YOUR INSTRUCTIONS:
Check which lines in the records hold "tool" and report how many there are, with no other text.

Records excerpted from a collection:
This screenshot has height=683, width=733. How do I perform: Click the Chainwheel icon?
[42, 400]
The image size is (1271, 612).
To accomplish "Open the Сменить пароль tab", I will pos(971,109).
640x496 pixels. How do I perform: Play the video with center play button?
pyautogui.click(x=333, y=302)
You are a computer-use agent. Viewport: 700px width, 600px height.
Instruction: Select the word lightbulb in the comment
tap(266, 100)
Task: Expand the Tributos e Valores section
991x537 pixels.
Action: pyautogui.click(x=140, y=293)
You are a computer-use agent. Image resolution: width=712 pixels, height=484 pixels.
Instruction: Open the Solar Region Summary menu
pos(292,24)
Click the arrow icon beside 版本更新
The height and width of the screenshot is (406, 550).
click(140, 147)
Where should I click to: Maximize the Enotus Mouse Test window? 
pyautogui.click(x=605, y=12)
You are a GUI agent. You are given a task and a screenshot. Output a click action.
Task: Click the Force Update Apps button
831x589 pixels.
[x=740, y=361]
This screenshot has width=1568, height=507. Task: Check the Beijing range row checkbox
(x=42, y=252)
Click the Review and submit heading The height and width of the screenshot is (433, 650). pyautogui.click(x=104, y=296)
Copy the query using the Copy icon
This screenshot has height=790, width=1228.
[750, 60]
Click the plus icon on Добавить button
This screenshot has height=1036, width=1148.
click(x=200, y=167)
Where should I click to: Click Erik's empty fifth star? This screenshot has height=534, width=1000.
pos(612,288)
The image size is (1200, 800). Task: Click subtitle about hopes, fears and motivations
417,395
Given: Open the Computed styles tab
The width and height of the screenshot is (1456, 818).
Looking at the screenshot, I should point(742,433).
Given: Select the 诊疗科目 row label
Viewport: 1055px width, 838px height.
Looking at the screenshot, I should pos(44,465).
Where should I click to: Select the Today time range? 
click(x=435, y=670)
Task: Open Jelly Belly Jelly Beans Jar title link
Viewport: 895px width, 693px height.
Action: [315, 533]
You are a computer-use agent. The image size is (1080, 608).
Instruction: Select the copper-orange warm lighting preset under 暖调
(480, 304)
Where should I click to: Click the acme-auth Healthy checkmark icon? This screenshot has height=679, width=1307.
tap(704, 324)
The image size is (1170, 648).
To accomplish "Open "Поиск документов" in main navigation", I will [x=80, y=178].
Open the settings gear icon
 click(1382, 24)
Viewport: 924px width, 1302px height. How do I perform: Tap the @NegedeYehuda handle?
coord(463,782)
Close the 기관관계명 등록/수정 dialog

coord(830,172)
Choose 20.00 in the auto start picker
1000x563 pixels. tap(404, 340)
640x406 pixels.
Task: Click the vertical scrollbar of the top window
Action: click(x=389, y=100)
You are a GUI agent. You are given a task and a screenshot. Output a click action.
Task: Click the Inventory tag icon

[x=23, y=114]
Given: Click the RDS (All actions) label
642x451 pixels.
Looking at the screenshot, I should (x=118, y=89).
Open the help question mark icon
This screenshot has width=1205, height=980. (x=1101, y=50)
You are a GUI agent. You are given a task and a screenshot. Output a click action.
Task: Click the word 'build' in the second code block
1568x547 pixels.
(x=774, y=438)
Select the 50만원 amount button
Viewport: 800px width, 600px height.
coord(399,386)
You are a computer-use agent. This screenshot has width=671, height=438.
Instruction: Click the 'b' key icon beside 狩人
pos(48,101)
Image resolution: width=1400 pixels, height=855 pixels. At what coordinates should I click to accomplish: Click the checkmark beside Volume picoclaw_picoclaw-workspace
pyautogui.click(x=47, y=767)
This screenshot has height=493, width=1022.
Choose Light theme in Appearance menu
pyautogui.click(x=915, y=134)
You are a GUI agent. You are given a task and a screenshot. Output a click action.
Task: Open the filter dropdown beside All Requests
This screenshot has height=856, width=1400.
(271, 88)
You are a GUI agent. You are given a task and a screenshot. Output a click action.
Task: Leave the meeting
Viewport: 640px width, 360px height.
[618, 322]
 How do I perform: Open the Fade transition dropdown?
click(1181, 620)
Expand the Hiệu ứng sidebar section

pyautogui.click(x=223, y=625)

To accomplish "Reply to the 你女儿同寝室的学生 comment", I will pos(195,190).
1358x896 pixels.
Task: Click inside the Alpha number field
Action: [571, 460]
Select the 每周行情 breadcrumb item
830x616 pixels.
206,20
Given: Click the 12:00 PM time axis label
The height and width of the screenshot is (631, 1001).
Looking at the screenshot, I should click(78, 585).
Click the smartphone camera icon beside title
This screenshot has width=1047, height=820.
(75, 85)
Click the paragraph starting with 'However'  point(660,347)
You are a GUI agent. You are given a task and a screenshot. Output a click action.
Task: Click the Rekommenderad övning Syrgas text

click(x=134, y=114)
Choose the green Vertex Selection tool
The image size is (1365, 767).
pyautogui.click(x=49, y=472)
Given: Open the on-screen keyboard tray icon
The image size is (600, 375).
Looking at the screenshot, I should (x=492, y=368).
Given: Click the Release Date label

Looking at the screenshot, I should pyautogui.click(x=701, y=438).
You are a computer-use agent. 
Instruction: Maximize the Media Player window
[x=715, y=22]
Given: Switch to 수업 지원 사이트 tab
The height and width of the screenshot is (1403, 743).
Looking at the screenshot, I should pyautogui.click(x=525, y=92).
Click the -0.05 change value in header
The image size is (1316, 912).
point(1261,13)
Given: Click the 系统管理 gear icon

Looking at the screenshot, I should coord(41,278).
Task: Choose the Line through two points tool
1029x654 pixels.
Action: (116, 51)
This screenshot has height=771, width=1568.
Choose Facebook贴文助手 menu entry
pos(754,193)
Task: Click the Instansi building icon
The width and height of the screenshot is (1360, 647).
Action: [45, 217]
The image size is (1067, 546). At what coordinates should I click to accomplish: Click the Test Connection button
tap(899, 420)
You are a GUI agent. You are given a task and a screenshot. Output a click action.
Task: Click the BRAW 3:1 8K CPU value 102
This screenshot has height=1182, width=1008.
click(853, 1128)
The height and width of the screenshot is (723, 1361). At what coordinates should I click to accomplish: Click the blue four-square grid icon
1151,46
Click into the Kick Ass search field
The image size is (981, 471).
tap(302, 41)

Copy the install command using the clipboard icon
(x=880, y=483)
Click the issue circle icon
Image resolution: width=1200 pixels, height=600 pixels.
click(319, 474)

OUTPUT BELOW:
2